Using esbuild to bundle
Most bundlers in stable release won't complain but I'll use esbuild here. Make sure you're compling to CJS.
esbuild --bundle --platform=node --outfile=./out/index.cjs --define:process.env.NODE_ENV="production" --format=cjs <entry>
Adding missing dependencies and covering dynamic scripts
Still we need more steps. First is including scripts all files that pkg might not find and skip as puppeteer-extra-plugin-stealth
and extra families dynamically loads scripts. The additionals such as user-preferences
and user-data-dir
are dependencies I found that some of stealth
evasion scripts require. Install them too.
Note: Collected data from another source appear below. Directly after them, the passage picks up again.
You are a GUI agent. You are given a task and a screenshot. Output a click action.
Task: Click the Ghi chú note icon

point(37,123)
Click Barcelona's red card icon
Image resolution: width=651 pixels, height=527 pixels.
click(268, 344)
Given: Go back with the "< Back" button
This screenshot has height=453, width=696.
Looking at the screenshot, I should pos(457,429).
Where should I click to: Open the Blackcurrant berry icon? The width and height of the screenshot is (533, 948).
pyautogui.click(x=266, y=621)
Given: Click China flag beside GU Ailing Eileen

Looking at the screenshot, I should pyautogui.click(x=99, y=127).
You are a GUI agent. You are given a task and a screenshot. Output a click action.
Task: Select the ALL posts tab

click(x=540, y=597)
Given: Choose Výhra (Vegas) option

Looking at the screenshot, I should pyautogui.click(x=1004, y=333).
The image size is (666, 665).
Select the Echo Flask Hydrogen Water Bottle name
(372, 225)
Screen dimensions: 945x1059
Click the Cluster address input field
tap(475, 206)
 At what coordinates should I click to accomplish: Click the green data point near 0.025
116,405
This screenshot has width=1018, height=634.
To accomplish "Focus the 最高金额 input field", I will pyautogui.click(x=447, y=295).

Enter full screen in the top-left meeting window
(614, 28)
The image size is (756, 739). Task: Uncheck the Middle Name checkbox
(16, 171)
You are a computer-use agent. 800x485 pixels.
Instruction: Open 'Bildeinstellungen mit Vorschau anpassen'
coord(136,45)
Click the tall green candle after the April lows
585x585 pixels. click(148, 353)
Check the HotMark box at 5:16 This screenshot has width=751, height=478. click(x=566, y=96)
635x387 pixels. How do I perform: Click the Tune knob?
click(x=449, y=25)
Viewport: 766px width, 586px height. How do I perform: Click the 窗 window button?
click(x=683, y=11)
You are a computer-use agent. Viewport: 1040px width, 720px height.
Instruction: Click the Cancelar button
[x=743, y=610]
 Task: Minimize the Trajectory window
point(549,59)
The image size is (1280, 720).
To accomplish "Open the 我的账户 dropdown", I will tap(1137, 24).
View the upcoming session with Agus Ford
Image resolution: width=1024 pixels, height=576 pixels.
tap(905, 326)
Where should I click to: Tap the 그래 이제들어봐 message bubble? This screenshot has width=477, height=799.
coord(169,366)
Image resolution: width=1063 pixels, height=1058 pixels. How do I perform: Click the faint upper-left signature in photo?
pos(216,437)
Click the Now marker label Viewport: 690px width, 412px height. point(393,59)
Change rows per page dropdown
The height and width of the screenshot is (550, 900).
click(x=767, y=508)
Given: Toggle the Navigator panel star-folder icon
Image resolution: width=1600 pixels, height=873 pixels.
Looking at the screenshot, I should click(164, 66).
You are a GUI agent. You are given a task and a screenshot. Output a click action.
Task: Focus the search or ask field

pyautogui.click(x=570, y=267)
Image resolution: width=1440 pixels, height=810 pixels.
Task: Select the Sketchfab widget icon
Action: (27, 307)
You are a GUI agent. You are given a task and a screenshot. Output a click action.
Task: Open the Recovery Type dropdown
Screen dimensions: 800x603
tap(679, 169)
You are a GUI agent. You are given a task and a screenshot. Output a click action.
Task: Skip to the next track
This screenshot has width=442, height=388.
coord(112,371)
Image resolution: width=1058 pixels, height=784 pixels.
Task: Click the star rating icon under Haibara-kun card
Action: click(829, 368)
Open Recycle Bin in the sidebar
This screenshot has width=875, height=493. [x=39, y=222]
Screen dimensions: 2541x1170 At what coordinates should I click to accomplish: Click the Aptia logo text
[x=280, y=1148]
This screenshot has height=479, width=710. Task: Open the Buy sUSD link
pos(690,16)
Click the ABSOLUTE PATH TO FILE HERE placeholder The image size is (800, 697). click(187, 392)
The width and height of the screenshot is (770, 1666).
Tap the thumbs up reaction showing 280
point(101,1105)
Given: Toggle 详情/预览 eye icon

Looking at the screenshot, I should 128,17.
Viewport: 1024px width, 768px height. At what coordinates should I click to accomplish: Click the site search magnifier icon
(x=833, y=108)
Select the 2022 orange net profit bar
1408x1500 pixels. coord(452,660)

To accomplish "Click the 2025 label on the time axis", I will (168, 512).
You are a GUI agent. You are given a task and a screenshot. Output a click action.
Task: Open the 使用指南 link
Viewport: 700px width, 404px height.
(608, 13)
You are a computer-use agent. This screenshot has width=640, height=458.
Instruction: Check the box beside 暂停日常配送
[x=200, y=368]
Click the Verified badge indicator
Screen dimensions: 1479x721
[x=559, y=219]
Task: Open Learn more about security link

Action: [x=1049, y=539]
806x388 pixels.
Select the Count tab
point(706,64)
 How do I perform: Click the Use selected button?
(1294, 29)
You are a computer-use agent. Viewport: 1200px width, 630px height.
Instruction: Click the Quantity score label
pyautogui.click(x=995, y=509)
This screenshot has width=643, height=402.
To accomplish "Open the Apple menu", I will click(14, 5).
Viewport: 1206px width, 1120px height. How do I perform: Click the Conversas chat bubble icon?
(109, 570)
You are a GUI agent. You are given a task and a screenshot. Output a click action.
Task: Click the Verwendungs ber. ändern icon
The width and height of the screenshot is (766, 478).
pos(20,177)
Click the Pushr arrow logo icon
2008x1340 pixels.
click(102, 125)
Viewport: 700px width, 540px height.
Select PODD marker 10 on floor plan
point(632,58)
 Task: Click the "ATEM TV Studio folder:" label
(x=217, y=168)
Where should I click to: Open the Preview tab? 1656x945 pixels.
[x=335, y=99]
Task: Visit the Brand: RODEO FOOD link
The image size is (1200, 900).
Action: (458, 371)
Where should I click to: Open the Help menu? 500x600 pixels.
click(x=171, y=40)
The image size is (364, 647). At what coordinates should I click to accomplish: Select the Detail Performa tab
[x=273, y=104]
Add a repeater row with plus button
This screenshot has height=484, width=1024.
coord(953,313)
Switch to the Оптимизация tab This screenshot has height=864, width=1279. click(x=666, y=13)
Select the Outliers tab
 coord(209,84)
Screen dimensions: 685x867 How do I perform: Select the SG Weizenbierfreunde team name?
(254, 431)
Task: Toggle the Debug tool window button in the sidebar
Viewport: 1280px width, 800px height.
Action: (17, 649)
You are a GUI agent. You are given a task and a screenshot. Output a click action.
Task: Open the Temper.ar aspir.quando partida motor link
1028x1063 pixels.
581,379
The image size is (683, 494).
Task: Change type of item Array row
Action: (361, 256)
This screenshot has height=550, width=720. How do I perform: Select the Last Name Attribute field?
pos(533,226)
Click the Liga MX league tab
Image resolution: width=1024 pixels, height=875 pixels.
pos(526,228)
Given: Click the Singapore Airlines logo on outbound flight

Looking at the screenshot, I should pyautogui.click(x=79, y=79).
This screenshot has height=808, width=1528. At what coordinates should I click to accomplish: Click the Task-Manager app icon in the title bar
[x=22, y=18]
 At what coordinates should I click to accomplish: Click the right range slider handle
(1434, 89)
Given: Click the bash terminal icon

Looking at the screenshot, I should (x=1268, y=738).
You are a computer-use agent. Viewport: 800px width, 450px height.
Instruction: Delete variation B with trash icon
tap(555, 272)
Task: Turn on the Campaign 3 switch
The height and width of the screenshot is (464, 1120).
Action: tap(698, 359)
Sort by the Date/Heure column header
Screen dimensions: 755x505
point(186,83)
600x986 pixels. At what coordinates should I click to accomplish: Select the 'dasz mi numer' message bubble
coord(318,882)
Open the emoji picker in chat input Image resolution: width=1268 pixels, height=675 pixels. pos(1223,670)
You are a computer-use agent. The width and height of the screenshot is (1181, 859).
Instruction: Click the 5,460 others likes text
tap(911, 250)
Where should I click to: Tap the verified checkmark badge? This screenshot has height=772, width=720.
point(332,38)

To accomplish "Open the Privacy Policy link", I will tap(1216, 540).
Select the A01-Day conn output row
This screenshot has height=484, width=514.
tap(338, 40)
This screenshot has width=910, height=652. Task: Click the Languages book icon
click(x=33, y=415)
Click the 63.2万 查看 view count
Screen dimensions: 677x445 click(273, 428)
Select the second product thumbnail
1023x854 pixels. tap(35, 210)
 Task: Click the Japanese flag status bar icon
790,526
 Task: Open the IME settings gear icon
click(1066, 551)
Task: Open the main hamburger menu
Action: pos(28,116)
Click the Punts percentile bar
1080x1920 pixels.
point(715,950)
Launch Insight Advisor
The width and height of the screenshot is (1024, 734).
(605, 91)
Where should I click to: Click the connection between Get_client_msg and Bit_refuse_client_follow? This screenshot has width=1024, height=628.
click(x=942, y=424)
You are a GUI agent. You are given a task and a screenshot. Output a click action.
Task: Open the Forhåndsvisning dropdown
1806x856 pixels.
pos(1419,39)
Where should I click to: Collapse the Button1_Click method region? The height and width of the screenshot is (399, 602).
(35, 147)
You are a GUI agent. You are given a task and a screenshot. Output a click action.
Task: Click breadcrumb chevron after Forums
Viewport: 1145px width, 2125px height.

Also, save the following somewhere as json or package.json
. For me, I named the file delivery-config.json
.
{
"pkg": {
"scripts": [
"node_modules/puppeteer/lib/*.js",
"node_modules/puppeteer-extra-plugin-stealth/**/*.js",
"node_modules/puppeteer-extra-plugin-user-preferences/**/*.js",
"node_modules/puppeteer-extra-plugin-user-data-dir/**/*.js"
],
"outputPath": "dist"
}
}
Respecting stringifying strategy of puppeteer
The waiting — last step is here. Appending --public
as the compatibility layer between browser context and Node.JS context that puppeteer implemented work correctly. This is especially for evaluate
function for puppeteer Pages. By converting to Node.JS compile cache, the way evaluate function sends context to browser end breaks, and leads to crash. Don't worry about the code exposure. There is no JavaScript we can deliver safe. Just adding --minify
flag to esbuild will be enough.
pkg ./out/index.cjs --public -t node16-win-x64 -c ./delivery-config.json
Congrats! You now have a setup to deliver your application containing puppeteer every major platform.